The debates over how we pay for health care threaten to eclipse any other health-related topic in 2020. The Affordable Care Act (ACA) is again under threat from a lawsuit working its way through the courts. Democratic presidential candidates are debating financing schemes ranging from immediate and full public takeover of health insurance to more stepwise public-private arrangements. And our governor’s newly released “state option” will add some local gasoline to this national fire.
Those of us advocating for investments in public health prevention or addressing SDOH won’t be able to shout over the din. But the polarization surrounding health reform may be creating an advocacy opening. There seem to be many moderate-progressive politicians who dread questions about whether they support Medicare for all. On its face, it is popular with Democrats, but loses support when details are discussed, according to recent research from the Kaiser Family Foundation. On the other side, there are probably some conservative politicians who hesitate to provide a direct answer on axing the ACA, something that pleases their extreme base but could end up harming many of their constituents.

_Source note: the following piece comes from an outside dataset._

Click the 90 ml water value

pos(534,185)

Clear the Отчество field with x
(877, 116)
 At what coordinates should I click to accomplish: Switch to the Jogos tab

Can we position public health investment as a more politically neutral, “common sense” option for the wary legislator or candidate?
When asked “do you support Medicare for all?”, a progressive politician could answer: “While it’s important to address how we pay for health care, I think we need to refocus our attention on the high rates of preventable illness that are driving most of these costs. The best way to save people money on health care is make it less likely that they become sick in the first place. Investing in public health prevention is how we do that.”
A conservative politician asked whether they support repealing Obamacare could say the exact same thing. It seems like a dodge, but our national political obsession with how we finance health care has distracted the public, policymakers, and even policy wonks from the causes behind why we pay so much, and this needs to change. By invoking the thrifty, common sense, and evidence-based reasons for investing in prevention, politicians can claim a sensible middle-ground.
I think this approach could also appeal to many in the “exhausted majority” who are watching the extremes of each party with increasing alarm, disgust, or apathy. These are people who understand all too well that having coverage does not mean you won’t be bankrupted by medical bills, who scoff at an 18% reduction on a premium they couldn’t come close to affording anyway, and who are wondering just how many PhDs one might need to understand why a health care system is harming them so much. These are also people whose participation and leadership we need on a local level to create an effective and equitable public health system.
The upcoming holiday season is a perfect opportunity to test this on your family and friends. If you find yourself at a politically polarized table with a health reform debate threatening to ruin the evening, give the common-sense prevention argument a try.